Passage shown:
Why Does Salt Kill Slugs?
Salt and pepper go together, but salt and slugs don’t pair so well. If you’ve ever battled the slimy gastropods in your garden (or just had a sadistic bent as a kid), you know that a few pinches of salt can kill them. But why? What is it about salt that causes the creepy crawlies to wither?
The answer, in a word, is osmosis: the process that occurs when a solution meets a permeable membrane. A solution is a homogenous mixture of two (or more) substances where one substance, the solute, is dissolved in the other, the solvent. When you have a solution on both sides of a permeable membrane, the solvent tends to pass through the membrane to whichever side has more solute so that concentration on both sides is evened out. That’s osmosis.

Supplied material:
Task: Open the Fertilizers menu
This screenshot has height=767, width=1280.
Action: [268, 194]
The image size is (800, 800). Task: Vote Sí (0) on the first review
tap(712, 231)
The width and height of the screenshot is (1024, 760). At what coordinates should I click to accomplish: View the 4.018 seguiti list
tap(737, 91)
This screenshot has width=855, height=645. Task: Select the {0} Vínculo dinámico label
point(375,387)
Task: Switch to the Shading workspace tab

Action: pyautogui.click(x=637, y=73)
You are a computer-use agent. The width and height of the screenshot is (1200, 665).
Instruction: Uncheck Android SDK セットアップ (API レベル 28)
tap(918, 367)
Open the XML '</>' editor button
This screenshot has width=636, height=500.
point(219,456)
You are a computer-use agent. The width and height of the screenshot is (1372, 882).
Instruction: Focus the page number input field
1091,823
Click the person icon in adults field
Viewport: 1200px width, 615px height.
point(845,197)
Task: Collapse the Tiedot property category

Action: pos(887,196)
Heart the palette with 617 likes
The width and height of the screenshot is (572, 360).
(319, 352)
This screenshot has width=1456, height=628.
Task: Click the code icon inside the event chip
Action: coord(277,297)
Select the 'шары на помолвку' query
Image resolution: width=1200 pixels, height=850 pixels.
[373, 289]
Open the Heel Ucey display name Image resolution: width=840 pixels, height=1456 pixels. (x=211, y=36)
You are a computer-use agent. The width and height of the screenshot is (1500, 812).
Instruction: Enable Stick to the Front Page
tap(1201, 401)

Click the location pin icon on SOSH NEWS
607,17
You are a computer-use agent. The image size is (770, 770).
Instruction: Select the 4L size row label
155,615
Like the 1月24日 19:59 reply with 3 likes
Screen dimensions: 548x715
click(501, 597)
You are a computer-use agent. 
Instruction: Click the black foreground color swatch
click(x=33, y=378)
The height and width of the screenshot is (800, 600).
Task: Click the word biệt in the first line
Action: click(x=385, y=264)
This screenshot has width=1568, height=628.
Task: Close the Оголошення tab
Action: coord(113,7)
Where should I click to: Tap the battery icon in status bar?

Things to do:
• 1. Transcribe the passage on salt and slugs, starting with "Why Does Salt" and going on through "crawlies to wither?".
• 2. Answer these questions from the passage on salt and slugs:
(a) What does the passage call slugs when it describes them as slimy?
(b) In a solution, what is the name for the substance that is dissolved?
(c) What one word does the passage give as the answer to why salt kills slugs?
• 3. Resume the passage on salt and slugs from where it stops.
The records have no connection to the passage on salt and slugs.

Numbered responses:
• 1.
Why Does Salt Kill Slugs?
Salt and pepper go together, but salt and slugs don’t pair so well. If you’ve ever battled the slimy gastropods in your garden (or just had a sadistic bent as a kid), you know that a few pinches of salt can kill them. But why? What is it about salt that causes the creepy crawlies to wither?

• 2.
(a) Gastropods
(b) The solute
(c) Osmosis

• 3.
A slug has quite a bit of water inside of it, and the cells that make up its skin have highly permeable membranes. When you sprinkle salt on a slug, it mixes with the water in the mucus that the slug secretes to help it move around, creating a salt-water solution. That solution has a higher salt concentration than the inside of the slug, so osmosis occurs and water from the slug’s skin cells passes through the membranes to dilute the solution and even things out. If you use enough salt, the slug will lose so much water that it dehydrates, dies, and winds up looking pretty shriveled.
Humans can handle salt without the same thing happening because our skin isn’t as permeable as a slug’s. Put some salt in your eye, though, and you’ll get a small sense of what the slug is going through.